Além disso, Fabiano tem capital popular. Não é aquele político de gabinete, é de rua, de evento, de gente. Conhece Aracaju, circula bem, tem memória eleitoral e um tipo de carisma que não se ensina em curso de marketing. Pode não ser o favorito para ganhar a vaga, mas é o tipo de nome que puxa voto, ajuda na conta e melhora o desempenho coletivo. E é exatamente isso que o governador está precisando: gente que ajude o PSD a não passar vergonha na hora do coeficiente.

Agora, enquanto Fábio conseguiu puxar Fabiano com relativa facilidade, teve gente que olhou, sorriu… e seguiu em outra direção. Daniela Garcia é o exemplo mais claro disso. Já se filiou ao MDB, escolheu outro caminho e deixou claro, sem precisar de coletiva, que não joga sob comando. E isso não começou agora. Daniela já demonstrou independência lá atrás, quando resolveu disputar a Prefeitura de Aracaju mesmo sem o apoio do grupo governista.

E no segundo turno, quando o grupo esperava alinhamento automático, veio o silêncio educado. Daniela apareceu, é verdade, mas daquele jeito que parece presença de cerimônia: passa, acena, tira foto e vai embora antes da sobremesa. Não comprou a briga, não vestiu a camisa e não entrou de cabeça na campanha de Luiz Roberto. Foi apoio protocolar, sem alma, sem suor e sem aquele empenho que muda eleição. Em política, isso fala mais alto do que qualquer discurso.

Isso revela um ponto importante: Daniela pode até ser uma liderança relevante, mas não tem vocação para ser parte orgânica do projeto de Fábio Mitidieri. É independente, joga o próprio jogo e não parece disposta a entrar em estratégia coletiva que não controle. E isso, no mundo real da política, significa uma coisa simples: não é peça confiável para montagem de grupo. Pode ser aliada pontual, mas não é base sólida. E governador nenhum gosta de montar time com jogador que pode sair no meio da partida.

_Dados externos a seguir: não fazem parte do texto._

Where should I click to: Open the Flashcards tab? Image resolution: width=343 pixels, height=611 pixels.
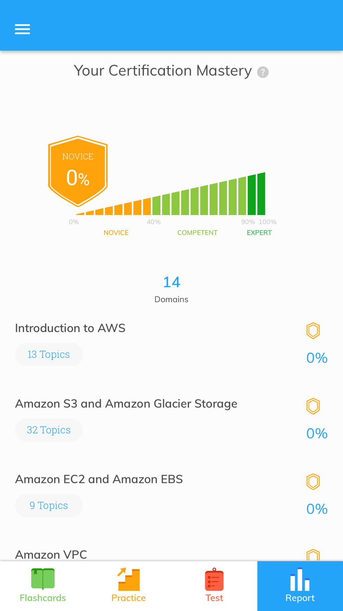click(x=43, y=586)
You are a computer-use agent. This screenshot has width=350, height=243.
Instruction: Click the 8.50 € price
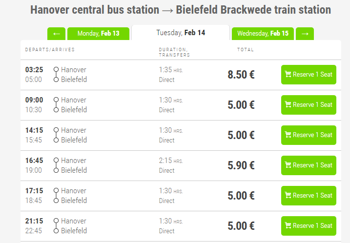[241, 75]
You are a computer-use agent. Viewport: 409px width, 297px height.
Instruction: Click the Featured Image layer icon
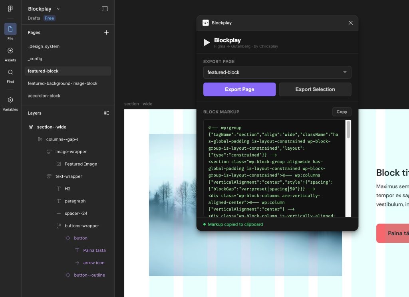59,164
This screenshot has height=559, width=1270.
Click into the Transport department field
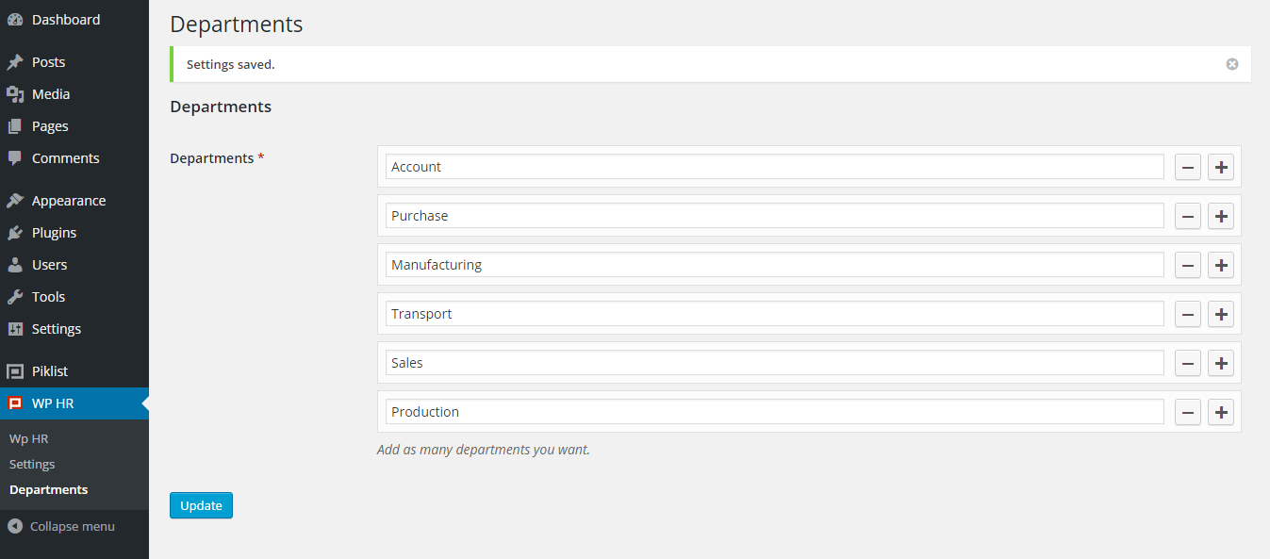coord(774,314)
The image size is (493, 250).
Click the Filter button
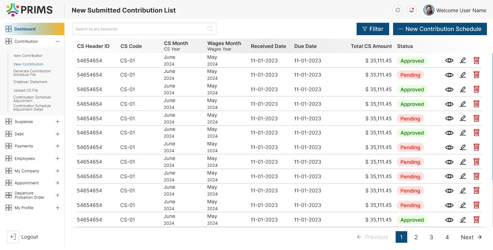point(372,29)
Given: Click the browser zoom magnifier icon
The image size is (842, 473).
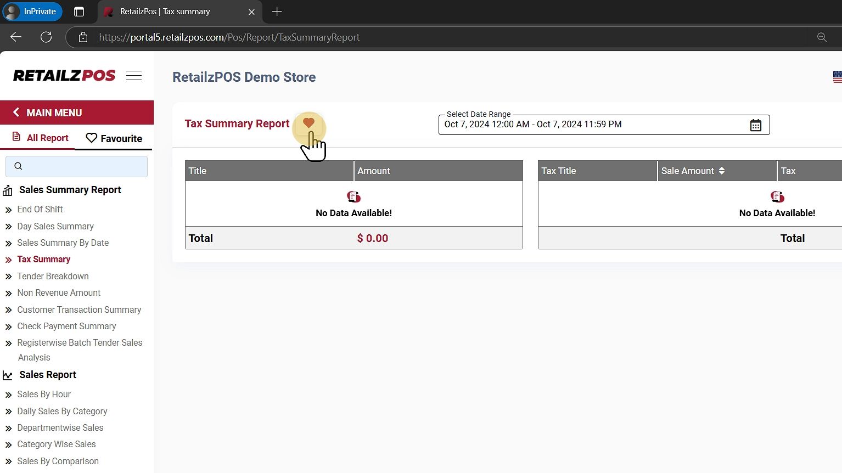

No fim, o cenário fica quase didático. De um lado, Fábio Mitidieri chamando quem aceita jogar junto para tentar salvar a matemática do PSD. Do outro, Daniela seguindo carreira solo, com autonomia total e compromisso relativo. E no meio disso tudo, Fabiano Oliveira fazendo o papel que poucos aceitam hoje: o de somar sem complicar. Não é o protagonista da eleição, mas pode ser aquele que impede o roteiro de virar tragédia. E em política, às vezes, quem evita o desastre já fez mais do que muita estrela que só sabe aparecer.